Enrique Metinides

101 Tragödien des Enrique Metinides

Cover: 101 Tragödien des Enrique Metinides
Kehrer Verlag, Heidelberg 2012
ISBN 9783868283334
Gebunden, 192 Seiten, 40,00 EUR

Klappentext

Herausgegeben und mit einer Einleitung von Trisha Zeff. Zum ersten Mal präsentiert dieser Band Enrique Metinides' persönliche Auswahl von 101 Schlüsselbildern aus seinem Leben als Fotojournalist in Mexiko: Tatorte und Unfallszenen, aufgenommen für Lokalzeitungen und die wegen ihres blutigen Inhalts als "Nota Roja" (rote Seiten) titulierte Boulevardpresse.

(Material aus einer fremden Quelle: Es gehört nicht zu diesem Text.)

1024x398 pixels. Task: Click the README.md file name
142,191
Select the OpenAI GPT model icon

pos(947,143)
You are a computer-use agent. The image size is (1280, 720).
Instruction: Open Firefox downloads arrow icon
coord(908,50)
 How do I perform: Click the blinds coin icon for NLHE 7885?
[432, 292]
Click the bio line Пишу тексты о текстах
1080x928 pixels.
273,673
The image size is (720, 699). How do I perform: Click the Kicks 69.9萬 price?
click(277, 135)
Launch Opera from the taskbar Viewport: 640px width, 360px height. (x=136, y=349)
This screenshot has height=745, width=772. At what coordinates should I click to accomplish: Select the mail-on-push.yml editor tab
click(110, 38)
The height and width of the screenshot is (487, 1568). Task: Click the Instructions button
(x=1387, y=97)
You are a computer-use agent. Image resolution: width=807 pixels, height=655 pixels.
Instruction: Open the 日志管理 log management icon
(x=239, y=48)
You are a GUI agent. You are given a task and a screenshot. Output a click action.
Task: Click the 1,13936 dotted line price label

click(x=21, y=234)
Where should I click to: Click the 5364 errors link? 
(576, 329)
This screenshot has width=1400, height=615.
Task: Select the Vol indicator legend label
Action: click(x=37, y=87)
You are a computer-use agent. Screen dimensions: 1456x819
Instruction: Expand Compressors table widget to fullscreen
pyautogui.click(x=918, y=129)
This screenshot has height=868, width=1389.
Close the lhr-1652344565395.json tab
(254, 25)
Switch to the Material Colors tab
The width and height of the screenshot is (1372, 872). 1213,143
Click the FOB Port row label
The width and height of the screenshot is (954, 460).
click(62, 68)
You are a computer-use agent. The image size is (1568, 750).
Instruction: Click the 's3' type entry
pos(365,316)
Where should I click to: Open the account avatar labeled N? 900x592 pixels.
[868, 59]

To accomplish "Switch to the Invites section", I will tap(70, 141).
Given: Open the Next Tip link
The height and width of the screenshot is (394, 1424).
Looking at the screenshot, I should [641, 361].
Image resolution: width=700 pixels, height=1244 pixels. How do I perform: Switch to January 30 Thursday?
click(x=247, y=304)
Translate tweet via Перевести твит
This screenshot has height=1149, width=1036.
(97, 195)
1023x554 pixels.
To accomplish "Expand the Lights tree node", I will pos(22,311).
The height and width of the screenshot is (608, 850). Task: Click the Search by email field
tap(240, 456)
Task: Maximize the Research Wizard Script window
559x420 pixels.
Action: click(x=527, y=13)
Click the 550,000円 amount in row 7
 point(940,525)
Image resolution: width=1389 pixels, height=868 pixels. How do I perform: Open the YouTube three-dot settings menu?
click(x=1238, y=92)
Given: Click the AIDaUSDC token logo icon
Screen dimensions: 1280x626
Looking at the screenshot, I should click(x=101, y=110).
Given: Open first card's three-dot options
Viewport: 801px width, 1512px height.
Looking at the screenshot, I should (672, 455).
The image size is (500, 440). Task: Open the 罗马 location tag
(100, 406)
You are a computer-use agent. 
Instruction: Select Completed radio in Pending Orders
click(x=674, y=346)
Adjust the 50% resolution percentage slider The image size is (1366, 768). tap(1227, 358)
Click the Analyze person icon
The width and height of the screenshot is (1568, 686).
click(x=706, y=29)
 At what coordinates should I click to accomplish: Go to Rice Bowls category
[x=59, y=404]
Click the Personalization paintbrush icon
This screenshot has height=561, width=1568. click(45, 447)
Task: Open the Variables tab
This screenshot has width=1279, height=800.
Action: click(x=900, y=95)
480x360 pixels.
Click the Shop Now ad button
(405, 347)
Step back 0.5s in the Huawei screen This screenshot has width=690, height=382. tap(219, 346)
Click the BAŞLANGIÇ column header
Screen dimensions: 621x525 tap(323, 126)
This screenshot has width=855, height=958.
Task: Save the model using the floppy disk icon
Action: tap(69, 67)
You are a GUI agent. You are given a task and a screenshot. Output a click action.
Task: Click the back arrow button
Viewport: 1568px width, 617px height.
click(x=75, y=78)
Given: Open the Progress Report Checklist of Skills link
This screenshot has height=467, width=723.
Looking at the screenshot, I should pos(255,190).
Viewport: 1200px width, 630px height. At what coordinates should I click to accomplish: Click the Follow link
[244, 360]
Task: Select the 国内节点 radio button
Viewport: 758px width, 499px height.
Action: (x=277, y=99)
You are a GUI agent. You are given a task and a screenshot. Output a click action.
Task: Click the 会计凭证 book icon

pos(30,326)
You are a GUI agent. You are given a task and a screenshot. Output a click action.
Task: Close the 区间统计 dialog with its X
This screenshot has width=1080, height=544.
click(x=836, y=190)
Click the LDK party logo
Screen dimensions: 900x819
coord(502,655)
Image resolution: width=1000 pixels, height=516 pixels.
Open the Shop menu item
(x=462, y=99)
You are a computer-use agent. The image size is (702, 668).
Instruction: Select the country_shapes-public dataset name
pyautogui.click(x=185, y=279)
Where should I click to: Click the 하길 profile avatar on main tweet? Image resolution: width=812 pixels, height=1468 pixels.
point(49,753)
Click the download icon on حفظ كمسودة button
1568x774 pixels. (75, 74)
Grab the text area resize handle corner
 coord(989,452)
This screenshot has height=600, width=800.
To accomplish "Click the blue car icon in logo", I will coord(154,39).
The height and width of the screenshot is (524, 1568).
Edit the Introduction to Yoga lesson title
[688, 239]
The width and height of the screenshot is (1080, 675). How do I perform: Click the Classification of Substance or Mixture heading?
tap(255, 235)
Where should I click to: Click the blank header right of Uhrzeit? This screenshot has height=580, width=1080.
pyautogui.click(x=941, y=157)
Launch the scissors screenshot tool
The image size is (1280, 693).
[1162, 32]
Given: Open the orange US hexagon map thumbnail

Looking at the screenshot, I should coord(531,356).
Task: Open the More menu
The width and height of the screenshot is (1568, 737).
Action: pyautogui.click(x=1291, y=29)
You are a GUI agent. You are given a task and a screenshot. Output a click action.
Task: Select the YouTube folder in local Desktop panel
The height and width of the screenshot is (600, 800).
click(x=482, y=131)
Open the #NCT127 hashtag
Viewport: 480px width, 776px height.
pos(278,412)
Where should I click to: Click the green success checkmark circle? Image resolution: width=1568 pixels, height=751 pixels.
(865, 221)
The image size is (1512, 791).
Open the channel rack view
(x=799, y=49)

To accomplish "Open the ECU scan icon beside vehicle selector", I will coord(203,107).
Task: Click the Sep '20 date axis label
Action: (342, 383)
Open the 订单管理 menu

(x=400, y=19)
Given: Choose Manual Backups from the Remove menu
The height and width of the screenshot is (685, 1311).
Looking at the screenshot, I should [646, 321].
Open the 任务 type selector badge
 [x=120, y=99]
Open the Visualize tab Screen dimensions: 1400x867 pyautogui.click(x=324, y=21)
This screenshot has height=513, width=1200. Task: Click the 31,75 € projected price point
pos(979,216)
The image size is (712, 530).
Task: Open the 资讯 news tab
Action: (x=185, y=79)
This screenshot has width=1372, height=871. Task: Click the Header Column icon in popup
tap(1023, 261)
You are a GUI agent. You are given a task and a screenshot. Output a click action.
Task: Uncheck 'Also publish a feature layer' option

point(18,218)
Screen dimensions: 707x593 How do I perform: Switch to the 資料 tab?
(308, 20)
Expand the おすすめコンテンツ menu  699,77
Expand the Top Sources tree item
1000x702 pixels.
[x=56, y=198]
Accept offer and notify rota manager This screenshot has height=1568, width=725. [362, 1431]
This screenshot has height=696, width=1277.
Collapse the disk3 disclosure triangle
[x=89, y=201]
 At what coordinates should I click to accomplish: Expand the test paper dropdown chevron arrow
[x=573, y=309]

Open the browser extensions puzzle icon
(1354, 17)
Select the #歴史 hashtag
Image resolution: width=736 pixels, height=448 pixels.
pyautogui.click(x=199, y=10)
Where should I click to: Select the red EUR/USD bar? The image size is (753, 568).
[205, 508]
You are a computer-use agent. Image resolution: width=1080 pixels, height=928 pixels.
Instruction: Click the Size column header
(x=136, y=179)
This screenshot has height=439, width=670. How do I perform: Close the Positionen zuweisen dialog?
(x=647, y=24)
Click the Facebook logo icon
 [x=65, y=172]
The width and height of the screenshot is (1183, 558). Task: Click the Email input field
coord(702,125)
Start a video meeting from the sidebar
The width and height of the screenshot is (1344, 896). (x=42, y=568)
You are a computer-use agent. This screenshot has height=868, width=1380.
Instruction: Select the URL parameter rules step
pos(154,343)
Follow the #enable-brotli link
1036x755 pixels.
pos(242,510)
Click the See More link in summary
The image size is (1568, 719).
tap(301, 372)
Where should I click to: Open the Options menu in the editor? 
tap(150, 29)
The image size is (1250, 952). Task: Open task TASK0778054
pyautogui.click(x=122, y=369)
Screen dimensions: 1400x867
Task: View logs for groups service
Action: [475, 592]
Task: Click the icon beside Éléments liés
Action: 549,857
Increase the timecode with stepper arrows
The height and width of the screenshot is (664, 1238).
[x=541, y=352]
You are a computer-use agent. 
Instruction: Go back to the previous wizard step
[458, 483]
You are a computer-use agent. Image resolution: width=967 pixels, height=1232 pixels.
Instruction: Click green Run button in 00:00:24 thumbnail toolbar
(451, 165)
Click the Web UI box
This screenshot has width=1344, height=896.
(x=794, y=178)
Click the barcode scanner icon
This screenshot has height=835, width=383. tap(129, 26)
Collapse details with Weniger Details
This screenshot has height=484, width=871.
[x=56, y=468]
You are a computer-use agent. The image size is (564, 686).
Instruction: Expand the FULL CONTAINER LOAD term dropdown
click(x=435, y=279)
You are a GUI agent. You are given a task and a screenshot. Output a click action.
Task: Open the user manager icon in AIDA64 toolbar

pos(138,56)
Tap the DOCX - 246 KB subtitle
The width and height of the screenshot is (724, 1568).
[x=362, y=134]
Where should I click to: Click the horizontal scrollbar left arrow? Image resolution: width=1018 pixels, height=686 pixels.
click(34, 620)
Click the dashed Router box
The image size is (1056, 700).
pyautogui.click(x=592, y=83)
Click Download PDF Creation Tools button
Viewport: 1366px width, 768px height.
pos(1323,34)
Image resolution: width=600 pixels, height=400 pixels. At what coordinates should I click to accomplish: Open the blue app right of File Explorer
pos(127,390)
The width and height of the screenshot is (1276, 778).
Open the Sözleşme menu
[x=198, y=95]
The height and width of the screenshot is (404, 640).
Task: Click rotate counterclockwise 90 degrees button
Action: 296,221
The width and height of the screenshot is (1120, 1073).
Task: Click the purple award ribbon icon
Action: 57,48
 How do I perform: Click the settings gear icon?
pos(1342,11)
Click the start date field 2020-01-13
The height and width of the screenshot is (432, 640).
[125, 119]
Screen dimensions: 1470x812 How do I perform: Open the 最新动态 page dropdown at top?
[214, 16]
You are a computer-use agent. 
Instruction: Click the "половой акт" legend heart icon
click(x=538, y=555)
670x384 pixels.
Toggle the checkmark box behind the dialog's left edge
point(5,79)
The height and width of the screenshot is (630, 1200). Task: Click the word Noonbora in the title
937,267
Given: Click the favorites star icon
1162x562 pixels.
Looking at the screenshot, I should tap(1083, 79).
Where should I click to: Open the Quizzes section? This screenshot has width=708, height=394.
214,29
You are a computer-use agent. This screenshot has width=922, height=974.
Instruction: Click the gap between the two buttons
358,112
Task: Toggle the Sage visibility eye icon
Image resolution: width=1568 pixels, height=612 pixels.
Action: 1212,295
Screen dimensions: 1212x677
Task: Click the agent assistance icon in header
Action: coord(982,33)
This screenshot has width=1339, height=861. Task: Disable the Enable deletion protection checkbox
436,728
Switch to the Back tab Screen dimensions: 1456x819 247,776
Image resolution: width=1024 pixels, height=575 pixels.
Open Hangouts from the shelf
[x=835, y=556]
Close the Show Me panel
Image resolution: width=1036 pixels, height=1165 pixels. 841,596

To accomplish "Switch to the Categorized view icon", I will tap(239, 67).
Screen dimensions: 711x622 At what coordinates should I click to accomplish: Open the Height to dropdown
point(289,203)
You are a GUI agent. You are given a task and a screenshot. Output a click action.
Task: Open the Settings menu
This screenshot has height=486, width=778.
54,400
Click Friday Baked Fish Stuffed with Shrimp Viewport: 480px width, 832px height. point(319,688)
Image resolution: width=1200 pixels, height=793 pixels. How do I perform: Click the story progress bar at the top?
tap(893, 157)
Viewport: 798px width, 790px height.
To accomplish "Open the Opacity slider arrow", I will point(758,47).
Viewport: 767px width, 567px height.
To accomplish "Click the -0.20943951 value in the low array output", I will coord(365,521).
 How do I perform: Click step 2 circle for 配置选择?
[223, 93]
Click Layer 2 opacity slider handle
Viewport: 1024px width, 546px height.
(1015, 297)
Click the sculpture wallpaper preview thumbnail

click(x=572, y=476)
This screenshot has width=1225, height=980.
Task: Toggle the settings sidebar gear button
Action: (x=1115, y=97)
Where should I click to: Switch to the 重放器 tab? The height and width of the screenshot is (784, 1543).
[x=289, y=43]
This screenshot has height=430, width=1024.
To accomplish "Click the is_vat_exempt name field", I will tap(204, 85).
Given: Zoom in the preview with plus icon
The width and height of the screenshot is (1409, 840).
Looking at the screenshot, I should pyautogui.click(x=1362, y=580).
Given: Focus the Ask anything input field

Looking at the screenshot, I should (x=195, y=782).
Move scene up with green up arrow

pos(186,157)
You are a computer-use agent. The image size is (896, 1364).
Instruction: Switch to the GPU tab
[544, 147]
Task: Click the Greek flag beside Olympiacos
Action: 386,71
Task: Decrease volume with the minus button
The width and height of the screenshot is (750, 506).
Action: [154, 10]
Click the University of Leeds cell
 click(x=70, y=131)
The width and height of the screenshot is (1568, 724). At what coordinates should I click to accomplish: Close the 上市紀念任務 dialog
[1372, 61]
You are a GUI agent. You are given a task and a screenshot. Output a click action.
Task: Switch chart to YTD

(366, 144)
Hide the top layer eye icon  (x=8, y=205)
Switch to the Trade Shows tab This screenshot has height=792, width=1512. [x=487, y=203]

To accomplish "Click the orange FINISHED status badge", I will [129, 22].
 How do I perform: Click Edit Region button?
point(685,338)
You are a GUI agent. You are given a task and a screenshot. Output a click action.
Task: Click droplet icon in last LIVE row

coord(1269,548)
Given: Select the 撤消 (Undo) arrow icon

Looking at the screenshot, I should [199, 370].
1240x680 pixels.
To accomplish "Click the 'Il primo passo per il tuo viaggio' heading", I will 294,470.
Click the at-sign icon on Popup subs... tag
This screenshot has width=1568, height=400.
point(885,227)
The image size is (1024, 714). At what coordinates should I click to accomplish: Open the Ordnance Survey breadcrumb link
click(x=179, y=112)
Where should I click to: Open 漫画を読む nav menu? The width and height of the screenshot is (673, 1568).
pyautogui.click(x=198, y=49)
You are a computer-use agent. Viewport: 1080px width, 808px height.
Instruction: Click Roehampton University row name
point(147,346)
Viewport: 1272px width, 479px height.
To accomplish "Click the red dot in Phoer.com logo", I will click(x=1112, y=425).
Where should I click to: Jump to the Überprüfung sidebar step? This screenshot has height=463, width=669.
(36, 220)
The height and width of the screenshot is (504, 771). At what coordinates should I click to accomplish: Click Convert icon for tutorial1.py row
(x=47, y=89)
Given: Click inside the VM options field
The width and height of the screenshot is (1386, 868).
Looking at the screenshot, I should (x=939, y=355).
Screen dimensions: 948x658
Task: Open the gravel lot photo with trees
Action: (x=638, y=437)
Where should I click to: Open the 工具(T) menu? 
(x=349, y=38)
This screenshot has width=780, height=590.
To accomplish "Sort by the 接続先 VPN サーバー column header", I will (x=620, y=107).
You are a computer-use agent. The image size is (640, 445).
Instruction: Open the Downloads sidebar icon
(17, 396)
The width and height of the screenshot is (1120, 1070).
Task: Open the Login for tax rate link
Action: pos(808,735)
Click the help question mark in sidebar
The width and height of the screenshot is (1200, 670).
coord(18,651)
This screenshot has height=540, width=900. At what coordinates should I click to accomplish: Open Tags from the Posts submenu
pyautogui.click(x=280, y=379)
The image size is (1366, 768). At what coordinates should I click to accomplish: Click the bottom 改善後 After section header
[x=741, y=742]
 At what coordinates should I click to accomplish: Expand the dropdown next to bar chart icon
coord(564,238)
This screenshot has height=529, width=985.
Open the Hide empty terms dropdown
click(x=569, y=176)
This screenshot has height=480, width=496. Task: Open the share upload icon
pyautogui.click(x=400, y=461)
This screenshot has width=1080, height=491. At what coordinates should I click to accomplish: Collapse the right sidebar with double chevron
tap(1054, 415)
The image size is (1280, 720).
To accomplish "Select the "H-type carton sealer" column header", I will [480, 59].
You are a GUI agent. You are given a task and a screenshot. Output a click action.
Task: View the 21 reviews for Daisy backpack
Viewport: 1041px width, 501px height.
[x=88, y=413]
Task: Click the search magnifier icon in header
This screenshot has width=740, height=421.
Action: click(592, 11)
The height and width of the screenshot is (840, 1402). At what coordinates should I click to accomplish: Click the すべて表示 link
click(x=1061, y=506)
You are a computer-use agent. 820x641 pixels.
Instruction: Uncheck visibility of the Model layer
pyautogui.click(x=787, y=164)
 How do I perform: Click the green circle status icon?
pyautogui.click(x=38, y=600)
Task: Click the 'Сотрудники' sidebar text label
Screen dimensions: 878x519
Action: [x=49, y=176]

Seine Fotografien, die gelegentlich mit denen von Weegee verglichen wurden, sind packend, direkt, manchmal schockierend und immer authentisch. Jedem Bild ist ein Text beigestellt, in dem Metinides das Dargestellte aus seiner Sicht erläutert. Seine Schilderungen des Lebens in den Straßen und seiner Protagonisten, der Trauer der Familien, der Kriminellen und der heroischen Helfer offenbaren viel von dem Menschen hinter der Kamera. Das Buch zeigt auch zahlreiche, von Metinides gesammelte, originale Zeitungsseiten mit seinen Aufnahmen.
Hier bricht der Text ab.